┌─ Data supplied
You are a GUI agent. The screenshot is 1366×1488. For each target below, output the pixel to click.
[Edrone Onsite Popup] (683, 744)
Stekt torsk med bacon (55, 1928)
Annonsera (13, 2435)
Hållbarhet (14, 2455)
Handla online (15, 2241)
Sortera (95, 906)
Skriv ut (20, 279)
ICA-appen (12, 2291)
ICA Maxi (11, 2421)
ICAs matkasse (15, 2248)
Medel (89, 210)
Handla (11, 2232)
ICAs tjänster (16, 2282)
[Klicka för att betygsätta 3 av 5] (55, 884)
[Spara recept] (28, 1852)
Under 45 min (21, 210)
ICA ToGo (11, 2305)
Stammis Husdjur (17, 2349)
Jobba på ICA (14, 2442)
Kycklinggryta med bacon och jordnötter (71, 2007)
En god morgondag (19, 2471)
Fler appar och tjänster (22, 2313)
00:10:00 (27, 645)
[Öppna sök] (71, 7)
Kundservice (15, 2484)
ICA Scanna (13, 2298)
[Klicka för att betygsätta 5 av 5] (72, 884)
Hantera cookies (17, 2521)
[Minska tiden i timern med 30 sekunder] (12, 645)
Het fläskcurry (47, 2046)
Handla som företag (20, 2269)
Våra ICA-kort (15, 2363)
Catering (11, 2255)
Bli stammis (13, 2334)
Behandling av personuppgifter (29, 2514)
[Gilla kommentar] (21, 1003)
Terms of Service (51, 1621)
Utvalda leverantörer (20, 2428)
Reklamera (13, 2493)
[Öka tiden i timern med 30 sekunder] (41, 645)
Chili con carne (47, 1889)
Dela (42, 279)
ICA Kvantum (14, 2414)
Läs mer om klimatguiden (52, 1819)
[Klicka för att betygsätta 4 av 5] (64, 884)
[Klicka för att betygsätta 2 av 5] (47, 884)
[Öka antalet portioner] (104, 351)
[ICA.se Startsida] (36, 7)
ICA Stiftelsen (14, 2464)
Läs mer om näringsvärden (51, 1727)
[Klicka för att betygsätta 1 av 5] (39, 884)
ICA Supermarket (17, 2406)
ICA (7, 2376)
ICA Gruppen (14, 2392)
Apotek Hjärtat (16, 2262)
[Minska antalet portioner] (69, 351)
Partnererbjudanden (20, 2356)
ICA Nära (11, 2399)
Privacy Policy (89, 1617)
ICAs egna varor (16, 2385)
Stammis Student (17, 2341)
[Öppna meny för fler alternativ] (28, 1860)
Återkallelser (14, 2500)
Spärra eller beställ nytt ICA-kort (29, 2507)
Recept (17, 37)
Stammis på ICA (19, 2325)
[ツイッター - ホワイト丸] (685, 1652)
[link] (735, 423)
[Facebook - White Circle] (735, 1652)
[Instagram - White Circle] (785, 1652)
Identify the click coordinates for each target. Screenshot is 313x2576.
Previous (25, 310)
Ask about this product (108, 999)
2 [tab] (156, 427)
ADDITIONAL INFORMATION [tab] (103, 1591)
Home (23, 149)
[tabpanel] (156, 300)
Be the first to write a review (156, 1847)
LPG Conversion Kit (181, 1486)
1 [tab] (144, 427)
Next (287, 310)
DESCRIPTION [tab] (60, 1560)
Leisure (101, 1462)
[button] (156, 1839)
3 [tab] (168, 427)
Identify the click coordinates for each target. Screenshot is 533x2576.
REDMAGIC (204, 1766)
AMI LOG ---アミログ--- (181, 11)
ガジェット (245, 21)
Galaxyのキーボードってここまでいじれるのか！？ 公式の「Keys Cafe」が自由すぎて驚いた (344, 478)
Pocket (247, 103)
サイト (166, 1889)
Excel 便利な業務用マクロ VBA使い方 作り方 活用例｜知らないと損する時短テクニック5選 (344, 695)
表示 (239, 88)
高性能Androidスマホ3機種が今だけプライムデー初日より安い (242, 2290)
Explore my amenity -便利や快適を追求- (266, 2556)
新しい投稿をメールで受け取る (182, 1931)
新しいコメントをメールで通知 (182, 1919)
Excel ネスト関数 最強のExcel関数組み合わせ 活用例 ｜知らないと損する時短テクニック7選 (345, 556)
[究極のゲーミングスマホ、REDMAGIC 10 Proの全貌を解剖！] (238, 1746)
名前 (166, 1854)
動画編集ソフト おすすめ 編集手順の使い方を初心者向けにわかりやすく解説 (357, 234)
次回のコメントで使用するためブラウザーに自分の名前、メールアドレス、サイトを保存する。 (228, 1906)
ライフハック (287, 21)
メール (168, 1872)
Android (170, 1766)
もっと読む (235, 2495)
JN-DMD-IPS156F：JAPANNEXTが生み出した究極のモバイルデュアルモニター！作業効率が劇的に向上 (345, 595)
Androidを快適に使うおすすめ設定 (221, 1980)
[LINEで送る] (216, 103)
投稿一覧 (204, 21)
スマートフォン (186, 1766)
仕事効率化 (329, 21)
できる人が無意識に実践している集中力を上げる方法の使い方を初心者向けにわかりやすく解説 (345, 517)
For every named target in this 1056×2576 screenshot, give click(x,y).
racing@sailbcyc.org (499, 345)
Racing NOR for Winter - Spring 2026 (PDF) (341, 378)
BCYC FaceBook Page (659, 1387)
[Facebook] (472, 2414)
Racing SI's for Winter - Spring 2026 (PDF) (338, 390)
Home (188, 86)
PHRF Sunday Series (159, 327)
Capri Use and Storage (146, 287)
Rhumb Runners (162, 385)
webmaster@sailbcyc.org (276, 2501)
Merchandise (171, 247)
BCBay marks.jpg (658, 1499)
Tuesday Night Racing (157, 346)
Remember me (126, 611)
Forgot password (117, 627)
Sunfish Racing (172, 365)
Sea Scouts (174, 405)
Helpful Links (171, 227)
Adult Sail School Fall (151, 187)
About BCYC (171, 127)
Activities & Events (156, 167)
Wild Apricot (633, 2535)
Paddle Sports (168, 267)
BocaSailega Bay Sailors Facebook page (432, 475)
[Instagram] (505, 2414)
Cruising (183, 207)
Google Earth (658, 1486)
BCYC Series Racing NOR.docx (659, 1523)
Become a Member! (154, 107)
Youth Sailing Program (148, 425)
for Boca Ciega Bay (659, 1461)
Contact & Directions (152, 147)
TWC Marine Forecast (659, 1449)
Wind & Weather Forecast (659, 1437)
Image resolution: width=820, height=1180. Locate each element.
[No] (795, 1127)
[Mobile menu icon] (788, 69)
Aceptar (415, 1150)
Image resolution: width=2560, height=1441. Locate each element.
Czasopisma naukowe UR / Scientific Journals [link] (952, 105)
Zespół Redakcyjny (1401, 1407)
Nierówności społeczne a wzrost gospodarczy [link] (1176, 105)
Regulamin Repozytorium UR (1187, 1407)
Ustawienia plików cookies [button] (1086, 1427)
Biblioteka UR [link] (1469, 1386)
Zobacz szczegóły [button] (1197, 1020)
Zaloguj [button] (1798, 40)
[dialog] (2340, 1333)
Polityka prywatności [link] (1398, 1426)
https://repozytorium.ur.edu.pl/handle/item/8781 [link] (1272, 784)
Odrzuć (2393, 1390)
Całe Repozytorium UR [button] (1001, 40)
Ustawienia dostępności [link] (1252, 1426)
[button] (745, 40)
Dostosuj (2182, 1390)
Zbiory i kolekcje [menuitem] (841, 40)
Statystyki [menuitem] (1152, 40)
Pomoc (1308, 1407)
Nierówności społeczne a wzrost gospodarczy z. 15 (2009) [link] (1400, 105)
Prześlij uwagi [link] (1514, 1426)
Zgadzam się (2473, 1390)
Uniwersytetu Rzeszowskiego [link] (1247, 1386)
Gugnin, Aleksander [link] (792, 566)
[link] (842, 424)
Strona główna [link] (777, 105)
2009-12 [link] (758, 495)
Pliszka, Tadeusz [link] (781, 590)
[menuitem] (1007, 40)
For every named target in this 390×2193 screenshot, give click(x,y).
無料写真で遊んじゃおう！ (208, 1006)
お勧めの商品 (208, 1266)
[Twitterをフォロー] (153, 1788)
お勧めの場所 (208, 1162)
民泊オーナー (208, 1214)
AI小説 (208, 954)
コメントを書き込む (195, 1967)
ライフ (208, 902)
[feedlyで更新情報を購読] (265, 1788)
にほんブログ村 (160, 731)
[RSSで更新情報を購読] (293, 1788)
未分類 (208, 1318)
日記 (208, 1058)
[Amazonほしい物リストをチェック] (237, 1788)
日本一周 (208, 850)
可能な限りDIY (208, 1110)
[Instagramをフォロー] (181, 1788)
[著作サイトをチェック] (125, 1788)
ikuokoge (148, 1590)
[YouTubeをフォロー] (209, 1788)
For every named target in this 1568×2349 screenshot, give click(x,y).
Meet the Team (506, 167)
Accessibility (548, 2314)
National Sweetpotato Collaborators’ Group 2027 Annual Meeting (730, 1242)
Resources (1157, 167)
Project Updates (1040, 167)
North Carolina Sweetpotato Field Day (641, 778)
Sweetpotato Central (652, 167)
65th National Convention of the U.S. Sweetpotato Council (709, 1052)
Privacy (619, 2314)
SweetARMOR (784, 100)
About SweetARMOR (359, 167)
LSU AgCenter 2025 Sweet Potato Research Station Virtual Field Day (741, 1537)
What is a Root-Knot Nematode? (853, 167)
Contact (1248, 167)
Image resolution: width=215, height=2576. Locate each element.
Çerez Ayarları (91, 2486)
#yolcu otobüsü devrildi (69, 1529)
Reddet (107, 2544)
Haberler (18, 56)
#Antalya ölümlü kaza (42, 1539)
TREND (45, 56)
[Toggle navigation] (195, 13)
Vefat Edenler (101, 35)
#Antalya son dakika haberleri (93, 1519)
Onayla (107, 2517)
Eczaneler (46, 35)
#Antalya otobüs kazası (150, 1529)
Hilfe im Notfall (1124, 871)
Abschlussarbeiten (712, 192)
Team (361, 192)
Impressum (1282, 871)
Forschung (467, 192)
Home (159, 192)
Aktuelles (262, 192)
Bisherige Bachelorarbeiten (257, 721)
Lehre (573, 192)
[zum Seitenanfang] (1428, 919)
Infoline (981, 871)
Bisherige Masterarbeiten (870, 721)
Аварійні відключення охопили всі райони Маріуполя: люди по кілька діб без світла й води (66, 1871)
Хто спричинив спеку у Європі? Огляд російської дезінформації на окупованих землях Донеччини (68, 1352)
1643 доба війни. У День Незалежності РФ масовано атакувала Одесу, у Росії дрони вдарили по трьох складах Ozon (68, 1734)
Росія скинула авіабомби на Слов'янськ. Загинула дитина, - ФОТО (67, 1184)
└─
§ Your instructions: Nothing from before the line containing "Accessibility (548, 2314)" should appear; copy that line and each one after it through the last line of the entries, exactly.

§ Exercise response:
Accessibility (548, 2314)
National Sweetpotato Collaborators’ Group 2027 Annual Meeting (730, 1242)
Resources (1157, 167)
Project Updates (1040, 167)
North Carolina Sweetpotato Field Day (641, 778)
Sweetpotato Central (652, 167)
65th National Convention of the U.S. Sweetpotato Council (709, 1052)
Privacy (619, 2314)
SweetARMOR (784, 100)
About SweetARMOR (359, 167)
LSU AgCenter 2025 Sweet Potato Research Station Virtual Field Day (741, 1537)
What is a Root-Knot Nematode? (853, 167)
Contact (1248, 167)
Image resolution: width=215, height=2576. Locate each element.
Çerez Ayarları (91, 2486)
#yolcu otobüsü devrildi (69, 1529)
Reddet (107, 2544)
Haberler (18, 56)
#Antalya ölümlü kaza (42, 1539)
TREND (45, 56)
[Toggle navigation] (195, 13)
Vefat Edenler (101, 35)
#Antalya son dakika haberleri (93, 1519)
Onayla (107, 2517)
Eczaneler (46, 35)
#Antalya otobüs kazası (150, 1529)
Hilfe im Notfall (1124, 871)
Abschlussarbeiten (712, 192)
Team (361, 192)
Impressum (1282, 871)
Forschung (467, 192)
Home (159, 192)
Aktuelles (262, 192)
Bisherige Bachelorarbeiten (257, 721)
Lehre (573, 192)
[zum Seitenanfang] (1428, 919)
Infoline (981, 871)
Bisherige Masterarbeiten (870, 721)
Аварійні відключення охопили всі райони Маріуполя: люди по кілька діб без світла й води (66, 1871)
Хто спричинив спеку у Європі? Огляд російської дезінформації на окупованих землях Донеччини (68, 1352)
1643 доба війни. У День Незалежності РФ масовано атакувала Одесу, у Росії дрони вдарили по трьох складах Ozon (68, 1734)
Росія скинула авіабомби на Слов'янськ. Загинула дитина, - ФОТО (67, 1184)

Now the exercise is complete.